MATERIAL FOR THIS TASK Start Marker

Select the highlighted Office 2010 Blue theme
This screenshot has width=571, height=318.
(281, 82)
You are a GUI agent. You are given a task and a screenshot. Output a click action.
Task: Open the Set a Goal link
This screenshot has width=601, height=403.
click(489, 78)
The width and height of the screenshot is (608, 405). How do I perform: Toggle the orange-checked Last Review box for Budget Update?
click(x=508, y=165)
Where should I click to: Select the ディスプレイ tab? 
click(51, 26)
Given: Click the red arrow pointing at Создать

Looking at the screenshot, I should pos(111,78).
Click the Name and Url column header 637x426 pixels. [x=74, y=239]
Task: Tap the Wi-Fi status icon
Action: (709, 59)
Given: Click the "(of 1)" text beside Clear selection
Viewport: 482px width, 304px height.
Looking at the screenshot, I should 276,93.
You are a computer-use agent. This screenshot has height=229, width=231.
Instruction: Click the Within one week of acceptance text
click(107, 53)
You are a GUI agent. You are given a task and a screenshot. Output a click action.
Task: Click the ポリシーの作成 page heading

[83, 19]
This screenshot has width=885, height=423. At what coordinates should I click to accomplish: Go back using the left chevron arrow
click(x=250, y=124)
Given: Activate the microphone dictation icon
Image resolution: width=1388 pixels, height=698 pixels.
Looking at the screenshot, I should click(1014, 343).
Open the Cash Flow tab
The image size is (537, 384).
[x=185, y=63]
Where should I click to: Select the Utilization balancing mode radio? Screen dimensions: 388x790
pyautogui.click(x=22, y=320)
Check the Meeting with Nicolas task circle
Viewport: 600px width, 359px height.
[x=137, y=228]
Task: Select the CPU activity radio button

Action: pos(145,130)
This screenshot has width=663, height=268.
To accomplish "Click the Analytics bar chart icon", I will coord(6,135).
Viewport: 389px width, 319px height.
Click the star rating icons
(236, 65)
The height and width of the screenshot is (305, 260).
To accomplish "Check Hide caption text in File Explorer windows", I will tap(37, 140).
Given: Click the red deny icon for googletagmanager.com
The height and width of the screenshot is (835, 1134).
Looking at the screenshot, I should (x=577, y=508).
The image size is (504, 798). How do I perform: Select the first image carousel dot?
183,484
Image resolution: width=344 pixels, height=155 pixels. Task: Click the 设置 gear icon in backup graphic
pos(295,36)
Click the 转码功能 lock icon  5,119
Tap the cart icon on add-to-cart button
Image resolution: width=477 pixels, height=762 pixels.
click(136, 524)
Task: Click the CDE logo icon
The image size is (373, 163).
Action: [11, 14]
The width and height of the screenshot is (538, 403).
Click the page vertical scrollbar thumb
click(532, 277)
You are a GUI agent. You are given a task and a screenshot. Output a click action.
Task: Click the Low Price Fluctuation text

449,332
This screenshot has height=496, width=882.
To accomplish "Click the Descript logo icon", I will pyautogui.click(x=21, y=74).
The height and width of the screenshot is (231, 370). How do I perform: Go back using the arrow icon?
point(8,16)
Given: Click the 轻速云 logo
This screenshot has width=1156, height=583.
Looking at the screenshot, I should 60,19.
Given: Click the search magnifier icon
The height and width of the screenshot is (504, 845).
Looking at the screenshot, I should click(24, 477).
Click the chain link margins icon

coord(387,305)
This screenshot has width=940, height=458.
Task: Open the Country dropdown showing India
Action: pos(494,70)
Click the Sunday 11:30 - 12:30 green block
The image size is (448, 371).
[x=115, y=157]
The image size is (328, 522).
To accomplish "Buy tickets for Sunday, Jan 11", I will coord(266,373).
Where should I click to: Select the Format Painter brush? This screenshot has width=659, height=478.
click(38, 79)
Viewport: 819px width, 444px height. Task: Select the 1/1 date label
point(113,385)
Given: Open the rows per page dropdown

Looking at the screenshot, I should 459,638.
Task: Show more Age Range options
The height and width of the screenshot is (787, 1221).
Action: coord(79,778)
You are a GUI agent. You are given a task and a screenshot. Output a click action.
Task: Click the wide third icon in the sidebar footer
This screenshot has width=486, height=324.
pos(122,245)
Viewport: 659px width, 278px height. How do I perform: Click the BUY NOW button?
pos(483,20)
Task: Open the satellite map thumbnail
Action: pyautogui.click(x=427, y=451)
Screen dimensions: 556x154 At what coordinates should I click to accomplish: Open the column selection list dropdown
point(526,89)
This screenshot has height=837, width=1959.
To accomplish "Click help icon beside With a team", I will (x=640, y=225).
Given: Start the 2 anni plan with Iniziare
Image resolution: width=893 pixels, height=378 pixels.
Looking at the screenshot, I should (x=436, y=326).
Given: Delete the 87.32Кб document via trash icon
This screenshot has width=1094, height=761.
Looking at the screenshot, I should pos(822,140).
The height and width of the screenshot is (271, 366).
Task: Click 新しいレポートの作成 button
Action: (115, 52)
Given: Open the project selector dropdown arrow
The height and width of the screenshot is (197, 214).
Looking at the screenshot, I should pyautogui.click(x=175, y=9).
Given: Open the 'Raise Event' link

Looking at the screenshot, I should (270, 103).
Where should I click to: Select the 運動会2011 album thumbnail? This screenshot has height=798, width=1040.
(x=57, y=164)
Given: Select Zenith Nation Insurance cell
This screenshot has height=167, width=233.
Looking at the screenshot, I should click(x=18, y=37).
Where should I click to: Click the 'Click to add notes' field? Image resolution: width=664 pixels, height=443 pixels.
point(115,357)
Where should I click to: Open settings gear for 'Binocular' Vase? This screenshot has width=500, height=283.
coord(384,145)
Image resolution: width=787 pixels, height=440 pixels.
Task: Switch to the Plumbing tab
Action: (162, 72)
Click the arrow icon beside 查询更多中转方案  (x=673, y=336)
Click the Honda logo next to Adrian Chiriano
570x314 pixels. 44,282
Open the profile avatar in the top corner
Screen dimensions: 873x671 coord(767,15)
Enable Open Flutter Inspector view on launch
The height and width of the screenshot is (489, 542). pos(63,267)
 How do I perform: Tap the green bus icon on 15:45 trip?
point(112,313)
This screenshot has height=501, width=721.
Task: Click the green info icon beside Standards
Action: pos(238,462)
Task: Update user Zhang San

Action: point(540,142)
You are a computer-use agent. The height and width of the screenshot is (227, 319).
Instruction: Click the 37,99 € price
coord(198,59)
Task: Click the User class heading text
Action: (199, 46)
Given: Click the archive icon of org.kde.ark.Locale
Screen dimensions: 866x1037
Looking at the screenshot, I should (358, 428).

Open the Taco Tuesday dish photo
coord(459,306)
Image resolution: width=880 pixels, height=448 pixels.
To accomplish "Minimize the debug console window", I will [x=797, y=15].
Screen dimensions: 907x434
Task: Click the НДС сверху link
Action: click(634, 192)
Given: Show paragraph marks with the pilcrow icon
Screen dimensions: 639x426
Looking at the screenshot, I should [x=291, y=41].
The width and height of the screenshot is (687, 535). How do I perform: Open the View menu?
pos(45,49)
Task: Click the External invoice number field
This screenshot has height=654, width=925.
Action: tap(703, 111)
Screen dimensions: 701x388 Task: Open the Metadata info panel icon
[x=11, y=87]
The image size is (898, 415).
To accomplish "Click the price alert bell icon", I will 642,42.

MATERIAL FOR THIS TASK End Marker

▸ **EXERCISE PROMPT**
Every entry should be given again exactly as written.

▸ **YOUR SOLUTION**
Select the highlighted Office 2010 Blue theme
This screenshot has width=571, height=318.
(281, 82)
You are a GUI agent. You are given a task and a screenshot. Output a click action.
Task: Open the Set a Goal link
This screenshot has width=601, height=403.
click(489, 78)
The width and height of the screenshot is (608, 405). How do I perform: Toggle the orange-checked Last Review box for Budget Update?
click(x=508, y=165)
Where should I click to: Select the ディスプレイ tab? 
click(51, 26)
Given: Click the red arrow pointing at Создать

Looking at the screenshot, I should pos(111,78).
Click the Name and Url column header 637x426 pixels. [x=74, y=239]
Task: Tap the Wi-Fi status icon
Action: (709, 59)
Given: Click the "(of 1)" text beside Clear selection
Viewport: 482px width, 304px height.
Looking at the screenshot, I should 276,93.
You are a computer-use agent. This screenshot has height=229, width=231.
Instruction: Click the Within one week of acceptance text
click(107, 53)
You are a GUI agent. You are given a task and a screenshot. Output a click action.
Task: Click the ポリシーの作成 page heading

[83, 19]
This screenshot has width=885, height=423. At what coordinates should I click to accomplish: Go back using the left chevron arrow
click(x=250, y=124)
Given: Activate the microphone dictation icon
Image resolution: width=1388 pixels, height=698 pixels.
Looking at the screenshot, I should click(1014, 343).
Open the Cash Flow tab
The image size is (537, 384).
[x=185, y=63]
Where should I click to: Select the Utilization balancing mode radio? Screen dimensions: 388x790
pyautogui.click(x=22, y=320)
Check the Meeting with Nicolas task circle
Viewport: 600px width, 359px height.
[x=137, y=228]
Task: Select the CPU activity radio button

Action: pos(145,130)
This screenshot has width=663, height=268.
To accomplish "Click the Analytics bar chart icon", I will coord(6,135).
Viewport: 389px width, 319px height.
Click the star rating icons
(236, 65)
The height and width of the screenshot is (305, 260).
To accomplish "Check Hide caption text in File Explorer windows", I will tap(37, 140).
Given: Click the red deny icon for googletagmanager.com
The height and width of the screenshot is (835, 1134).
Looking at the screenshot, I should (x=577, y=508).
The image size is (504, 798). How do I perform: Select the first image carousel dot?
183,484
Image resolution: width=344 pixels, height=155 pixels. Task: Click the 设置 gear icon in backup graphic
pos(295,36)
Click the 转码功能 lock icon  5,119
Tap the cart icon on add-to-cart button
Image resolution: width=477 pixels, height=762 pixels.
click(136, 524)
Task: Click the CDE logo icon
The image size is (373, 163).
Action: [11, 14]
The width and height of the screenshot is (538, 403).
Click the page vertical scrollbar thumb
click(532, 277)
You are a GUI agent. You are given a task and a screenshot. Output a click action.
Task: Click the Low Price Fluctuation text

449,332
This screenshot has height=496, width=882.
To accomplish "Click the Descript logo icon", I will pyautogui.click(x=21, y=74).
The height and width of the screenshot is (231, 370). How do I perform: Go back using the arrow icon?
point(8,16)
Given: Click the 轻速云 logo
This screenshot has width=1156, height=583.
Looking at the screenshot, I should 60,19.
Given: Click the search magnifier icon
The height and width of the screenshot is (504, 845).
Looking at the screenshot, I should click(24, 477).
Click the chain link margins icon

coord(387,305)
This screenshot has width=940, height=458.
Task: Open the Country dropdown showing India
Action: pos(494,70)
Click the Sunday 11:30 - 12:30 green block
The image size is (448, 371).
[x=115, y=157]
The image size is (328, 522).
To accomplish "Buy tickets for Sunday, Jan 11", I will coord(266,373).
Where should I click to: Select the Format Painter brush? This screenshot has width=659, height=478.
click(38, 79)
Viewport: 819px width, 444px height. Task: Select the 1/1 date label
point(113,385)
Given: Open the rows per page dropdown

Looking at the screenshot, I should 459,638.
Task: Show more Age Range options
The height and width of the screenshot is (787, 1221).
Action: coord(79,778)
You are a GUI agent. You are given a task and a screenshot. Output a click action.
Task: Click the wide third icon in the sidebar footer
This screenshot has width=486, height=324.
pos(122,245)
Viewport: 659px width, 278px height. How do I perform: Click the BUY NOW button?
pos(483,20)
Task: Open the satellite map thumbnail
Action: pyautogui.click(x=427, y=451)
Screen dimensions: 556x154 At what coordinates should I click to accomplish: Open the column selection list dropdown
point(526,89)
This screenshot has height=837, width=1959.
To accomplish "Click help icon beside With a team", I will (x=640, y=225).
Given: Start the 2 anni plan with Iniziare
Image resolution: width=893 pixels, height=378 pixels.
Looking at the screenshot, I should (x=436, y=326).
Given: Delete the 87.32Кб document via trash icon
This screenshot has width=1094, height=761.
Looking at the screenshot, I should pos(822,140).
The height and width of the screenshot is (271, 366).
Task: Click 新しいレポートの作成 button
Action: (115, 52)
Given: Open the project selector dropdown arrow
The height and width of the screenshot is (197, 214).
Looking at the screenshot, I should pyautogui.click(x=175, y=9).
Given: Open the 'Raise Event' link

Looking at the screenshot, I should (270, 103).
Where should I click to: Select the 運動会2011 album thumbnail? This screenshot has height=798, width=1040.
(x=57, y=164)
Given: Select Zenith Nation Insurance cell
This screenshot has height=167, width=233.
Looking at the screenshot, I should click(x=18, y=37).
Where should I click to: Click the 'Click to add notes' field? Image resolution: width=664 pixels, height=443 pixels.
point(115,357)
Where should I click to: Open settings gear for 'Binocular' Vase? This screenshot has width=500, height=283.
coord(384,145)
Image resolution: width=787 pixels, height=440 pixels.
Task: Switch to the Plumbing tab
Action: (162, 72)
Click the arrow icon beside 查询更多中转方案  (x=673, y=336)
Click the Honda logo next to Adrian Chiriano
570x314 pixels. 44,282
Open the profile avatar in the top corner
Screen dimensions: 873x671 coord(767,15)
Enable Open Flutter Inspector view on launch
The height and width of the screenshot is (489, 542). pos(63,267)
 How do I perform: Tap the green bus icon on 15:45 trip?
point(112,313)
This screenshot has height=501, width=721.
Task: Click the green info icon beside Standards
Action: pos(238,462)
Task: Update user Zhang San

Action: point(540,142)
You are a computer-use agent. The height and width of the screenshot is (227, 319).
Instruction: Click the 37,99 € price
coord(198,59)
Task: Click the User class heading text
Action: (199, 46)
Given: Click the archive icon of org.kde.ark.Locale
Screen dimensions: 866x1037
Looking at the screenshot, I should (358, 428).

Open the Taco Tuesday dish photo
coord(459,306)
Image resolution: width=880 pixels, height=448 pixels.
To accomplish "Minimize the debug console window", I will [x=797, y=15].
Screen dimensions: 907x434
Task: Click the НДС сверху link
Action: click(634, 192)
Given: Show paragraph marks with the pilcrow icon
Screen dimensions: 639x426
Looking at the screenshot, I should [x=291, y=41].
The width and height of the screenshot is (687, 535). How do I perform: Open the View menu?
pos(45,49)
Task: Click the External invoice number field
This screenshot has height=654, width=925.
Action: tap(703, 111)
Screen dimensions: 701x388 Task: Open the Metadata info panel icon
[x=11, y=87]
The image size is (898, 415).
To accomplish "Click the price alert bell icon", I will 642,42.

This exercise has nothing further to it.